Oratory didn't emerge as one of Sonia's strong points. Even her UN speech, which most activists found convincing, was found lacking in delivery style, crucial to engage an audience. Say Dr Indira Kapoor of the International Planned Parenthood Federation, South Asia Region: "She could've practised reading her speech a couple of more times.... But then her mother tongue isn't English; you can give her that much benefit."
Others thought oratory was not necessarily a hallmark of an efficient leader. Many Americans compared her to their own leader George W. Bush who, though a poor orator, has surrounded himself with capable people. Both Bush and Sonia, it seemed to some analysts, are in the category of leaders who are so confident of themselves—unlike those who are apprehensive of being outshone—that they are not afraid of attracting talented personalities to serve under their leadership.
What was clearly underlined in Sonia's speeches was her effort to evolve national consensus on a host of issues. She recognised, for instance, that India's problems cannot be addressed in the absence of an annual 7-8 per cent rate of growth, a growth that has to take place in an environment of fiscal discipline. She also acknowledged that growth alone will be insufficient to root out poverty. "We will still need improved governance and substantial public expenditure on anti-poverty, employment guarantee and social welfare programmes," she said.
It came as a great relief to the captains of American commerce and industry that she swears by the need to sustain economic reforms even when she preaches mixed economy. Her criticism of Western protectionism against developing nations was sharp but not sharper than what comes from many international organisations and by other leaders of the developing world.

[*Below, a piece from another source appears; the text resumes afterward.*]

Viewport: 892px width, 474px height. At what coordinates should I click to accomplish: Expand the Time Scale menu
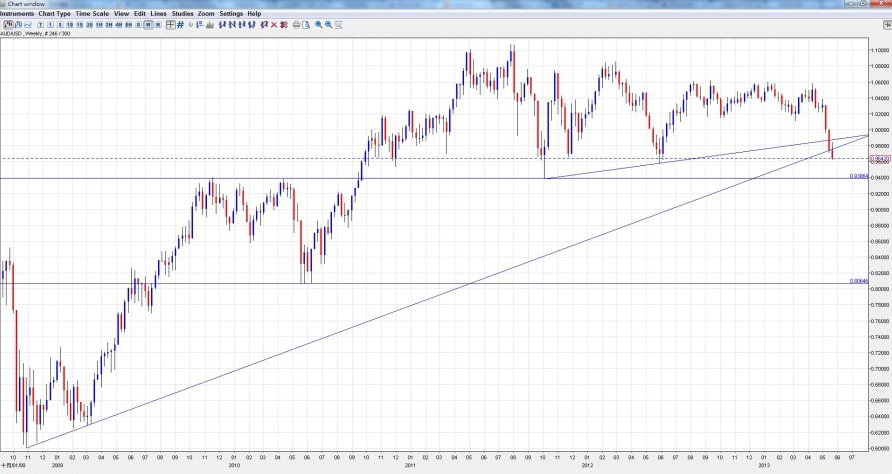(93, 14)
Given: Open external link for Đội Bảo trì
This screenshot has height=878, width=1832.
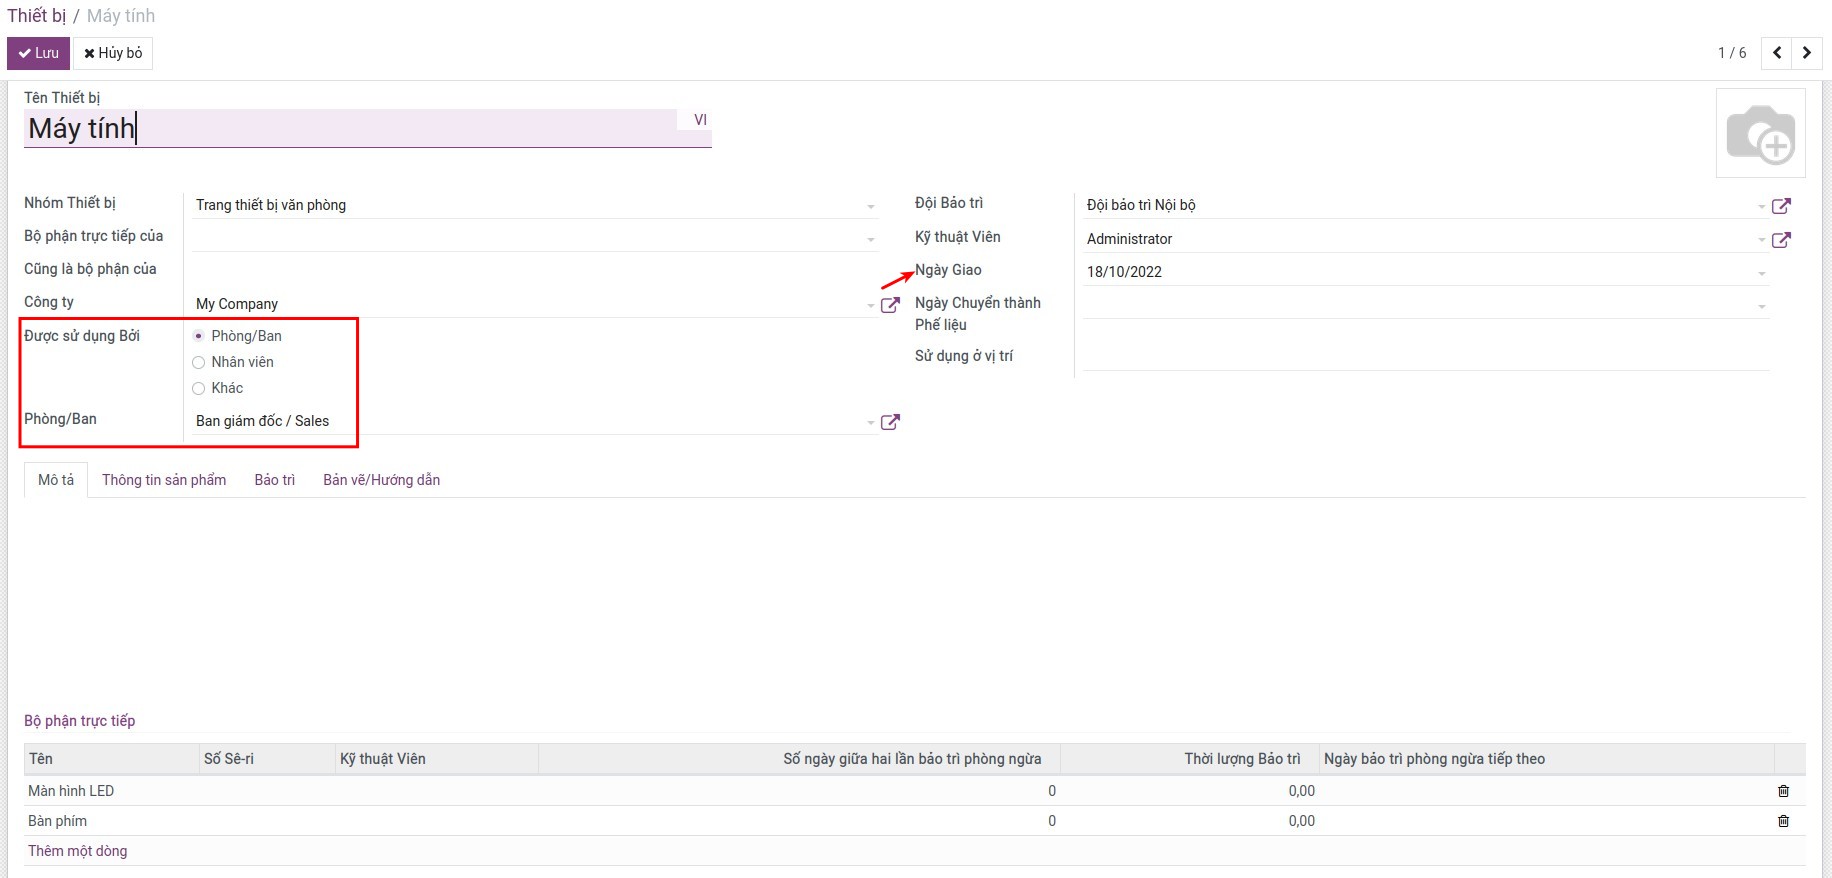Looking at the screenshot, I should coord(1781,206).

No one noticed the one old theme Sonia quietly buried. In previous years, there was scarcely any Indian leader, especially a Congressman, who spoke without extolling the virtues of a non-aligned foreign policy. Sonia, instead, harped on Indo-US cooperation. "India and America have a bilateral relationship that is not wedded to any doctrine but anchored in a vision," she said. "A vision born out of a shared commitment to representative democracy, to the rule of law, and to human rights. A vision born out of a shared commitment to preserving and protecting secular values and to respecting and celebrating multiple diversities. A vision born out of a shared commitment to economic growth, social empowerment and the development of science and technology. And, of course, a vision born out of the fact that America enjoys a Most Favoured Nation status among our educated youth."

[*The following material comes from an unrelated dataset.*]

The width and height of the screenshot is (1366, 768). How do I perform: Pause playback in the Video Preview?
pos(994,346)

Unlike A.B. Vajpayee, who had unleashed a storm through his swayamsevak speech in the US last year, Sonia desisted from naming parties even though she espoused her party's ideology. At a reception of the Indian National Overseas Congress (inoc) in New York, at whose invitation she visited the US, Sonia spoke of the need to uphold secular values. Says inoc general-secretary George Abraham: "She talked about maintaining secularism in India. She said that it has been our culture for so many years and nobody should change that.... But she did not name any parties. It is a conscious attempt to only emphasise the positive."

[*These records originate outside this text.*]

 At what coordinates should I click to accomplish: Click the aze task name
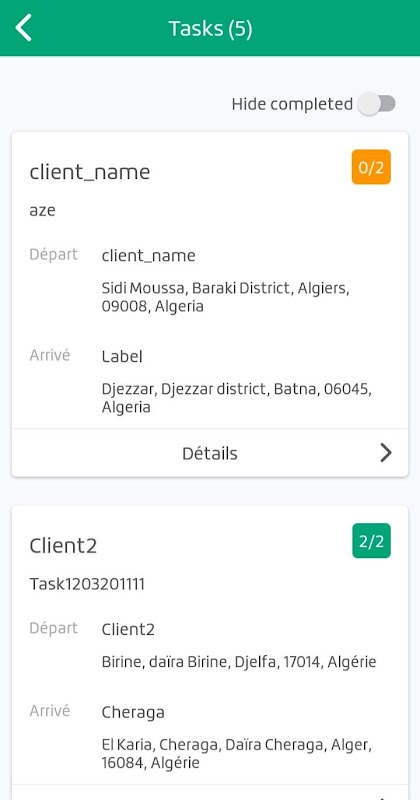tap(42, 210)
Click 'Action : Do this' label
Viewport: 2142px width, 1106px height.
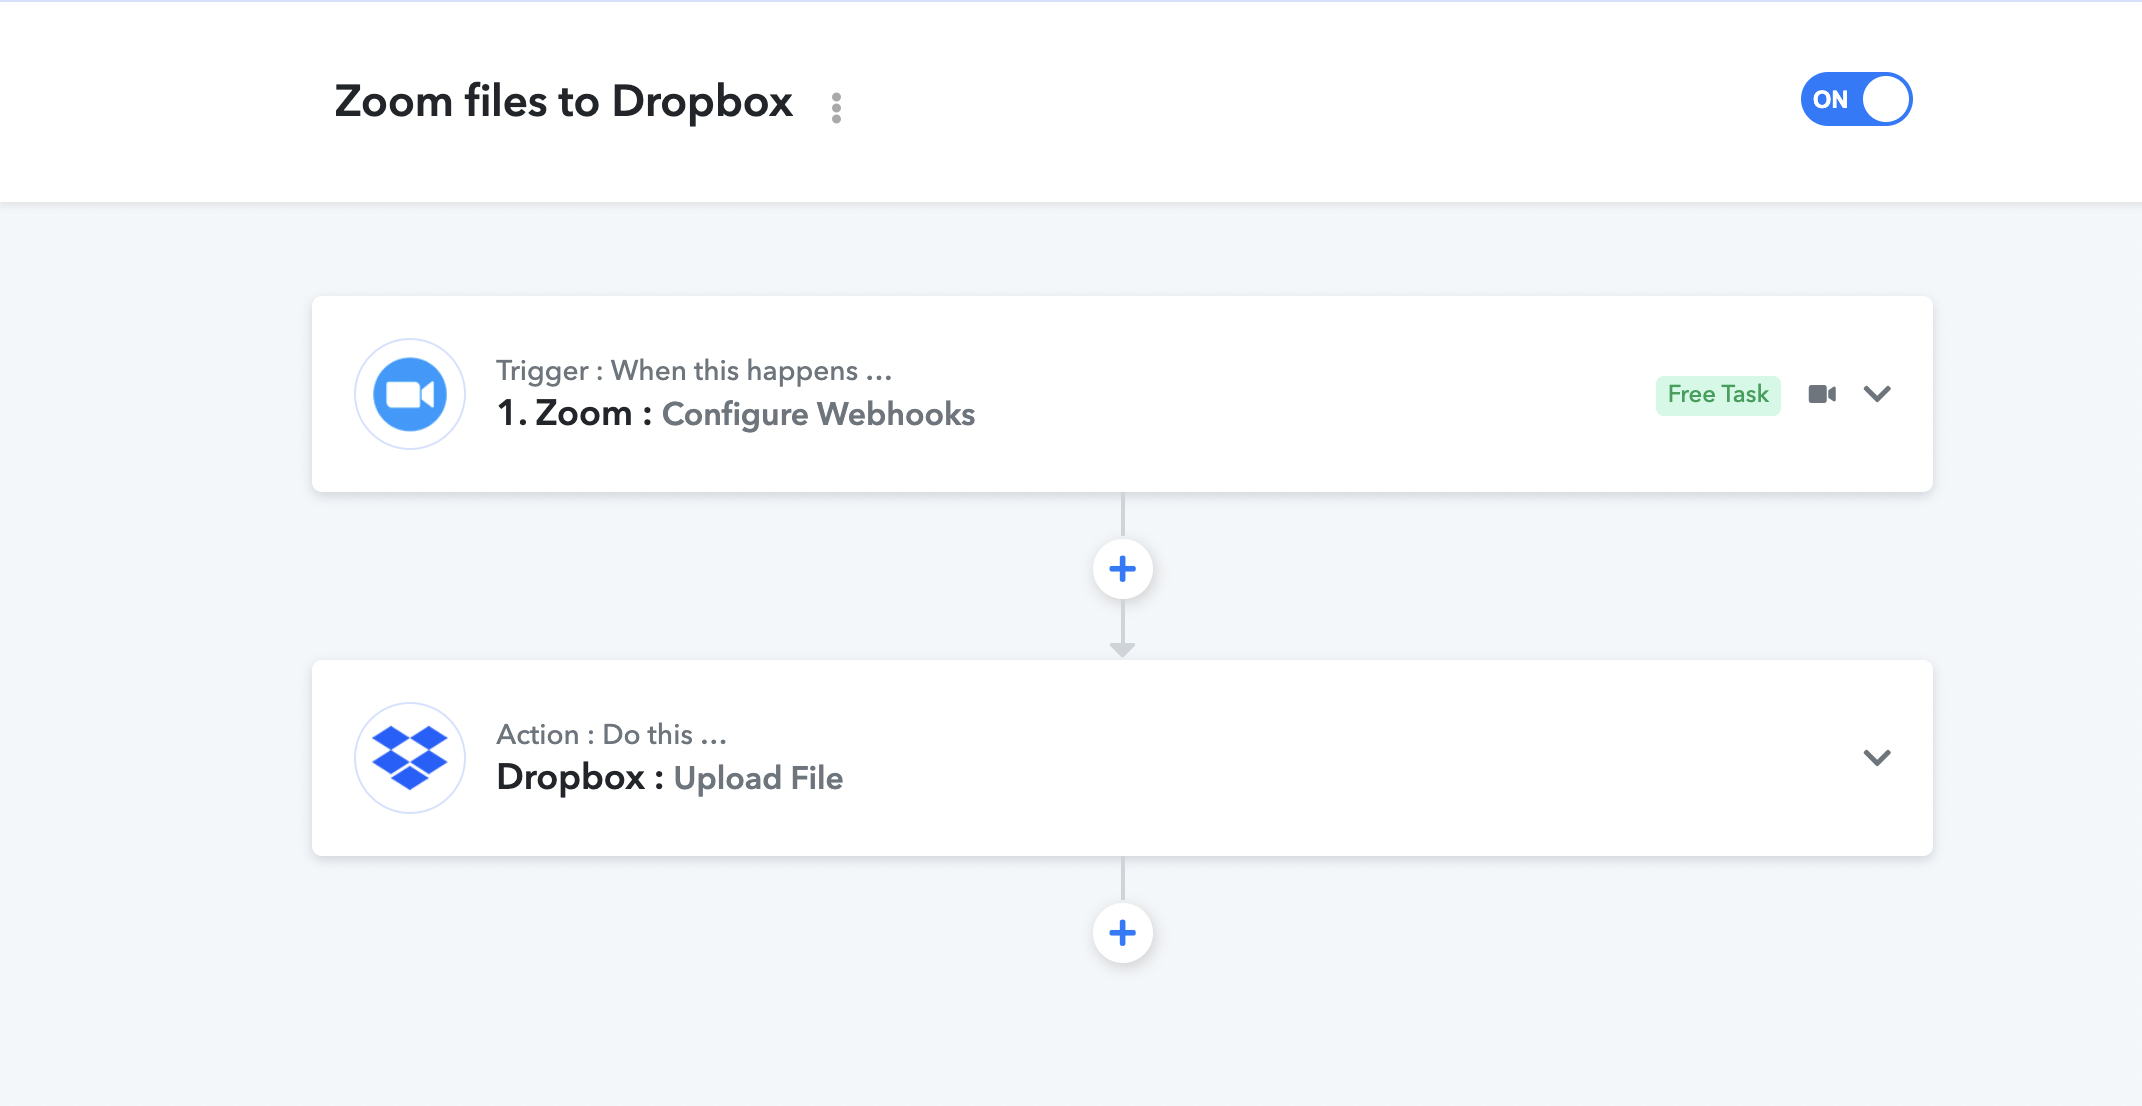pos(611,735)
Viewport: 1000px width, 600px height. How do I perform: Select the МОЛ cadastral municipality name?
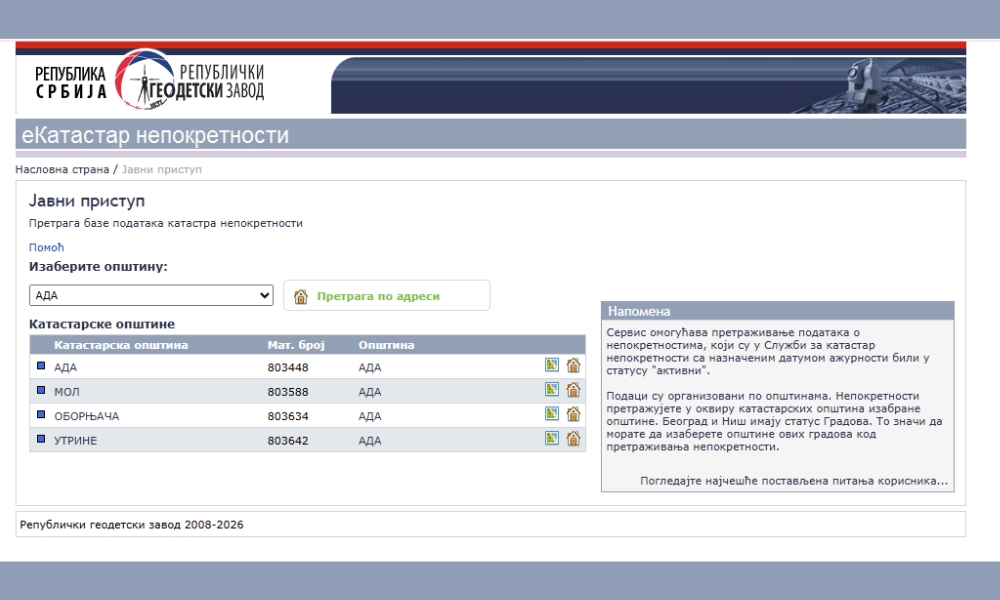coord(66,391)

Sonia's trip mirrored the changes in the Indo-US relationship. And though this could be due to innumerable factors—India's growing economic importance, the problems US has and expects to have with China and the danger of the Talibanisation even of Pakistan—equally true is that Americans have discovered that India is not a hostile nation.That sentiment, Americans are glad, is reciprocated not only by the Vajpayee government but also by the leader of the Opposition, who, in a democracy, is always a 'prime minister-in-waiting'.